Stored data:
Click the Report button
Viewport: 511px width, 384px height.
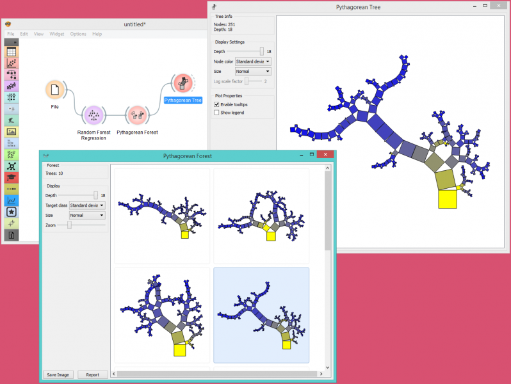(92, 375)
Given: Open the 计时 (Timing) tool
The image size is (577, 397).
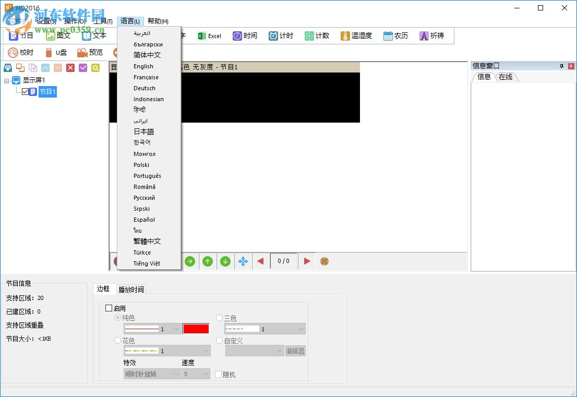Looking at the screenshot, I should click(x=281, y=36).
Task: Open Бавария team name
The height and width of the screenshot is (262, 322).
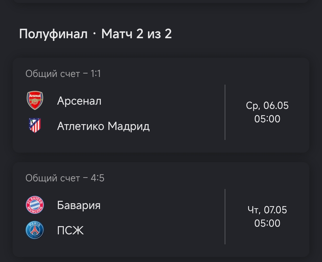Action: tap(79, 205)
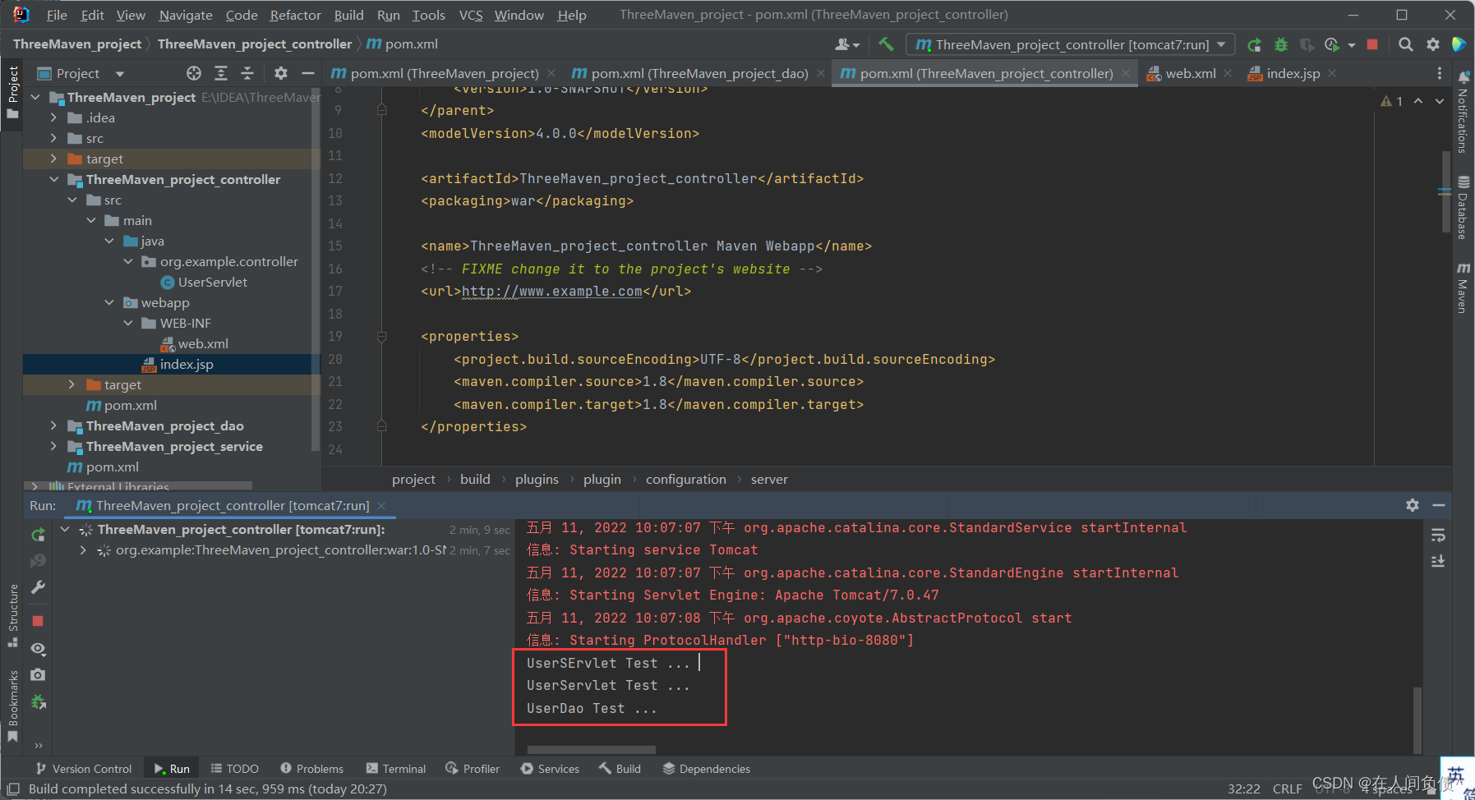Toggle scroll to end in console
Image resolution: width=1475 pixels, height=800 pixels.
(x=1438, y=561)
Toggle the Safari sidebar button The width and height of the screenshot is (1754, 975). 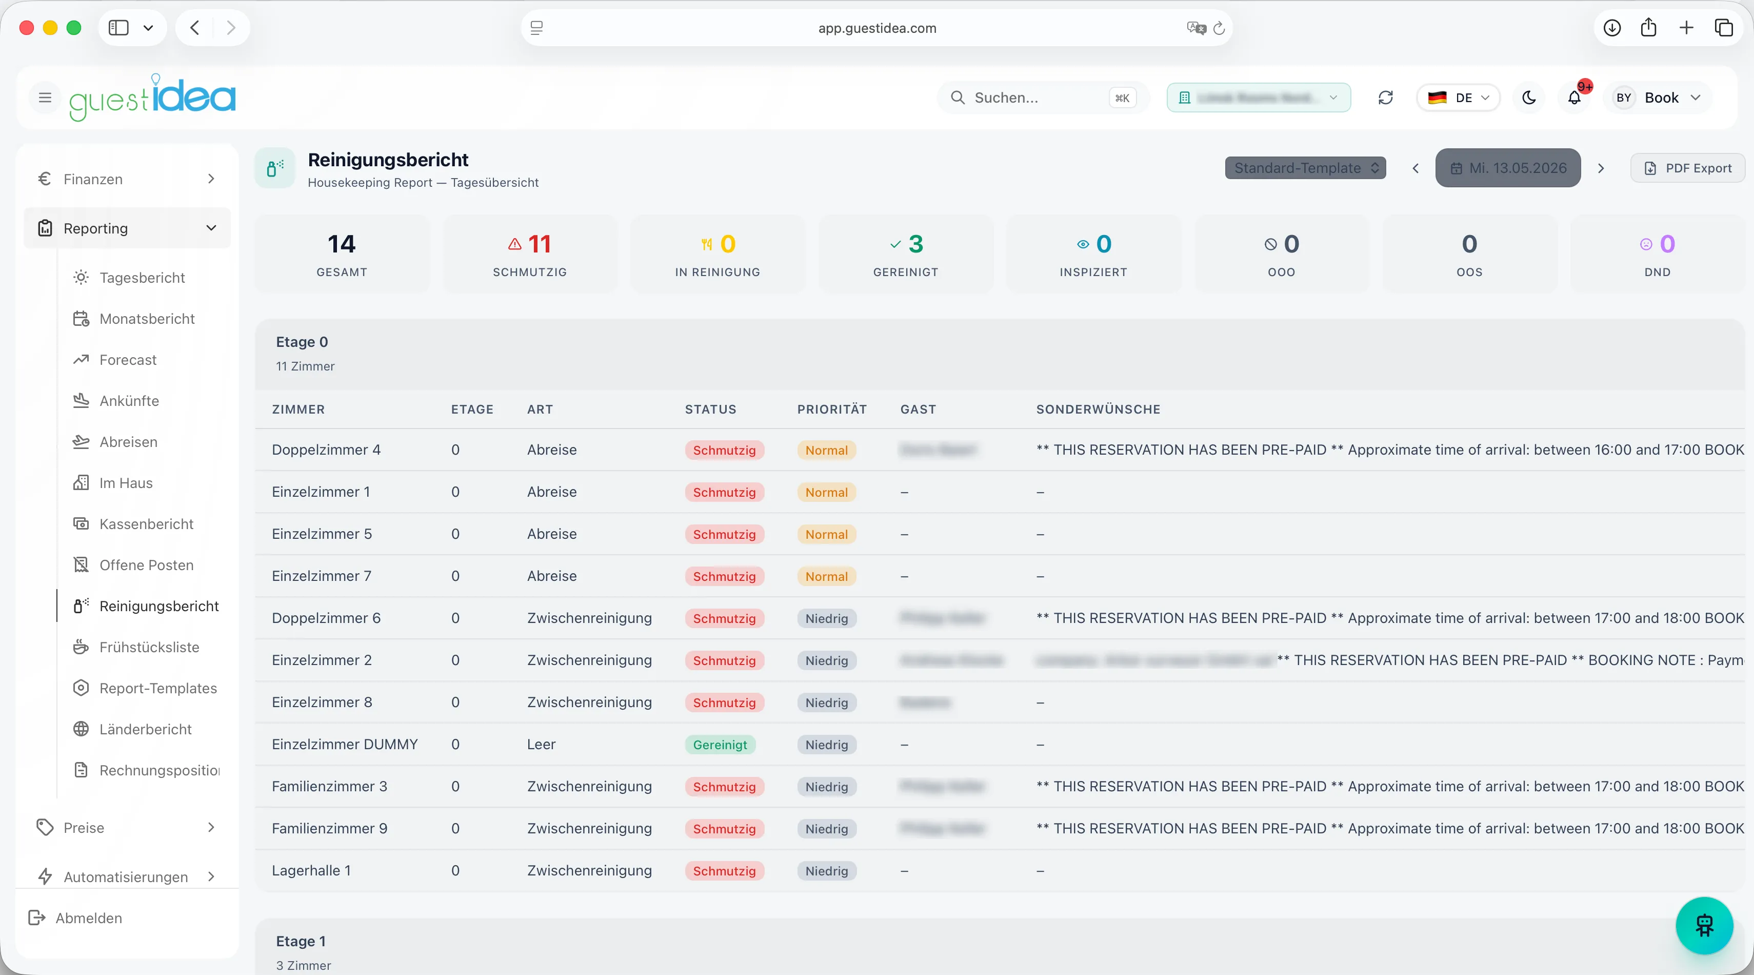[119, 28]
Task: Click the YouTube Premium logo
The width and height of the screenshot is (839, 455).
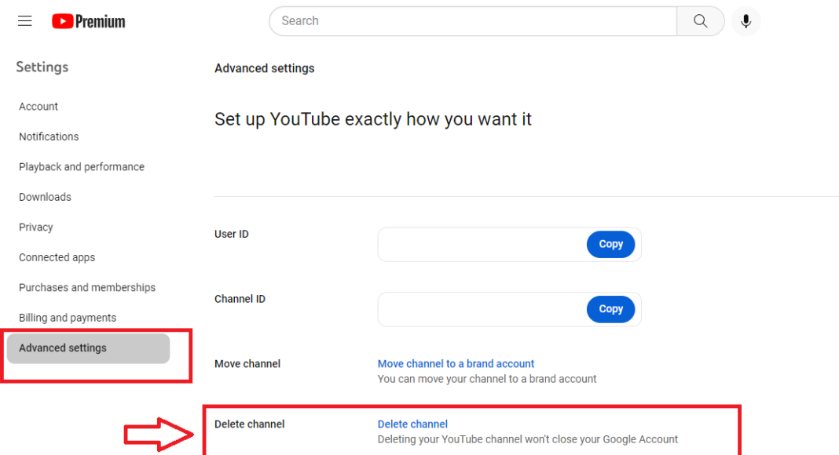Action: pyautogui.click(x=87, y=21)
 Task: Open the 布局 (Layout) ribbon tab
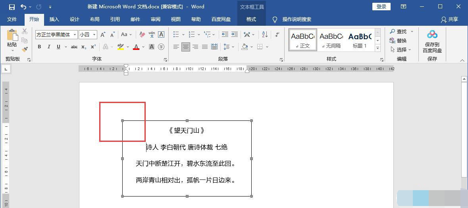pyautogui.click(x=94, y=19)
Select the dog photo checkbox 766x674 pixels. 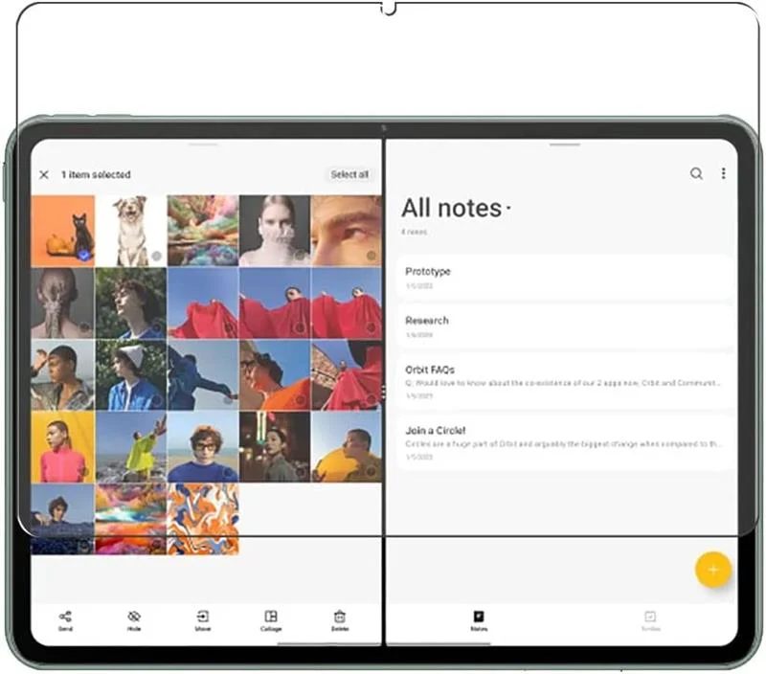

What to do. Print exactly the first line of the entries and every line after it through the one that contains "Task: Open Бавария team name", leaving the pictures out.

Solution to this task.
Click the Report button
Viewport: 511px width, 384px height.
(92, 375)
Given: Open the 计时 (Timing) tool
The image size is (577, 397).
Looking at the screenshot, I should click(x=281, y=36).
Task: Open Бавария team name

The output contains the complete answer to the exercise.